Manipuri Literary and Cultural Forum, Tripura
- Official logo of the Manipuri Literary and Cultural Forum, Tripura
- Abbreviation: MLCF Tripura
- Named after: Manipuri people
- Formation: 2010
- Legal status: active
- Purpose: for the development of Meitei language (officially known as Manipuri language), its literature and culture
- Location: Tripura;
- Region served: Northeast India
- Official language: Meitei language (officially called Manipuri language)

= Manipuri Literary and Cultural Forum =

Cultural organization of the Meitei people

Manipuri Literary and Cultural Forum, Tripura (ꯃꯅꯤꯄꯨꯔꯤ ꯂꯤꯇꯔꯦꯔꯤ ꯑꯦꯟꯗ ꯀꯜꯆꯔꯦꯜ ꯐꯣꯔꯝ ꯇ꯭ꯔꯤꯄꯨꯔꯥ) is a group that works for the development of Meitei language (officially known as Manipuri language), its literature and culture in the Indian state of Tripura and other Manipuri populated areas.

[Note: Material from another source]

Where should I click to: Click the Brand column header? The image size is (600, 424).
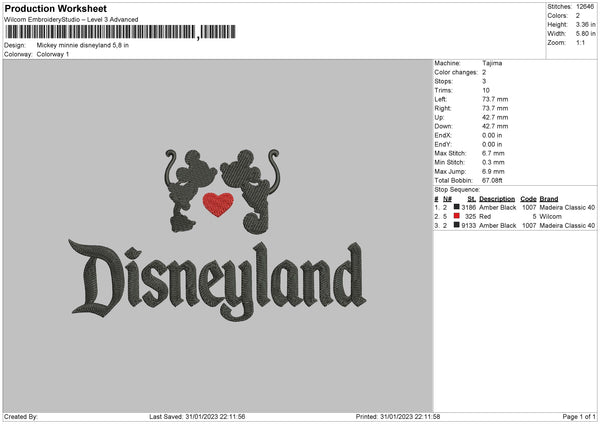(549, 199)
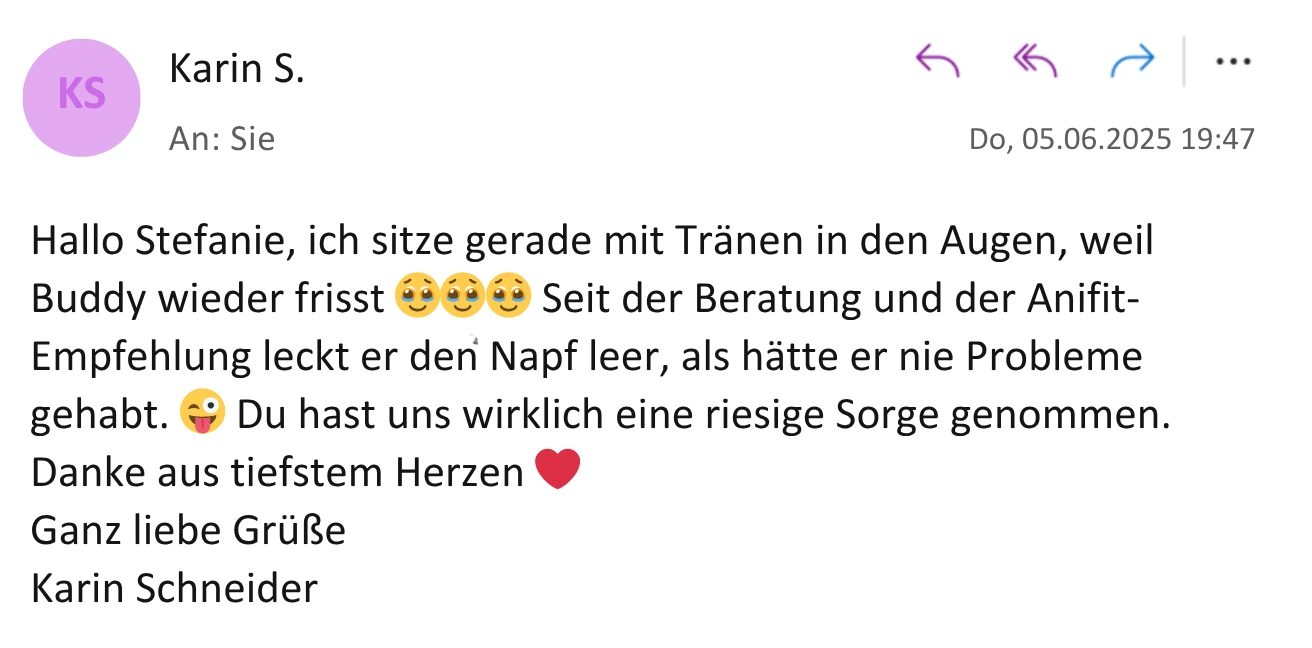
Task: Click the signature "Karin Schneider"
Action: [x=174, y=588]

It regularly organises book release and annual prize distribution programs in Tripura.

== Working together with the Sahitya Akademi ==
In January 2024, Manipuri Literary and Cultural Forum, Tripura (ꯃꯅꯤꯄꯨꯔꯤ ꯂꯤꯇꯔꯦꯔꯤ ꯑꯦꯟꯗ ꯀꯜꯆꯔꯦꯜ ꯐꯣꯔꯝ ꯇ꯭ꯔꯤꯄꯨꯔꯥ) organised a meeting of scholars, on the topic "Aspects of Manipuri Literature", working together with the Sahitya Akademi, New Delhi, in the conference hall of Tripura Students' Health Home, near Agartala Press Club and Literary forum on the Life & Works of Kavi Ashangbam Minaketan Singh at Sahitya Akademi auditorium hall, Tripura.

== Language day celebrations ==
The Manipuri Literary and Cultural Forum Tripura (ꯃꯅꯤꯄꯨꯔꯤ ꯂꯤꯇꯔꯦꯔꯤ ꯑꯦꯟꯗ ꯀꯜꯆꯔꯦꯜ ꯐꯣꯔꯝ ꯇ꯭ꯔꯤꯄꯨꯔꯥ) organised the 32nd edition of Manipuri Language Day, to honor the recognition of Manipuri language in the 8th Schedule of the Constitution of India. For the celebration, it worked together with Khowai Meira Paibi and All Khowai Meitei Apunba Lup, in Khowai New Town hall in Khowai district and at Golaghati Govindajee Sarik Makhol Mandop Tripura arranged togetherly with Takhel Leima Lup. In the both event, cultural and musical programmes of the Meitei people was shown.

== Opening of monuments ==
=== Statue of Paona Brajabashi ===
In April 2019, Manipuri Literary and Cultural Forum Tripura and Paona Brajabashi Foundation Tripura, together opened a statue of Paona Brajabashi, a freedom fighter, to the public in Gouranagar, Tripura.
Visitors gave flower offerings to the statue of Paona Brajabashi, remembering his dedications and sacrifices to the freedom struggles.
=== Statue of Nupi Lan ===
In 2023, All Manipur United Clubs' Organisation (AMUCO) and Manipuri Literary & Cultural Forum, Tripura, collectively opened a statue of Nupi lan to the public, at Gournagar in Khowai district, Tripura for first time beyond Manipur.

== Honouring freedom fighters, martyrs and patriots ==
=== Khongjom Day celebration ===
In April 2021, Manipuri Literary and Cultural Forum, Tripura, organised the Khongjom Day celebration, honouring the heroes of the Anglo Manipuri war, at Paona Brajabashi Park, Gournagar in Tripura.

=== Patriots' day celebrations ===
In August 2021, Manipuri Literary and Cultural Forum, Tripura and Meira Paibi, Khowai, together celebrated Patriots' Day in the Paona Brajabasi Park, Khowai Meitei village, Gouranagar of Tripura. People gave flower offerings to Bir Tikendrajit, Thangal General and other martyrs of Meitei community of the Anglo-Manipur War.

=== Honouring Nupi Lan ===

Every year, in December, the Manipuri Literary and Cultural Forum Tripura, and All Manipur United Clubs' Organization (AMUCO), together organise the Nupi Lan Memorial Day of the two historic movements of the brave mothers of Manipur against the British Empire, in Gitanjali Auditorium in Agartala.

=== Birth anniversary of Major Paona Brajabashi ===
In December every year, Manipuri Literary and Cultural Forum, Tripura, organises the birth anniversary of Major Paona Brajabashi, at Abhoynagar and Goumagar in Khowai district of Tripura.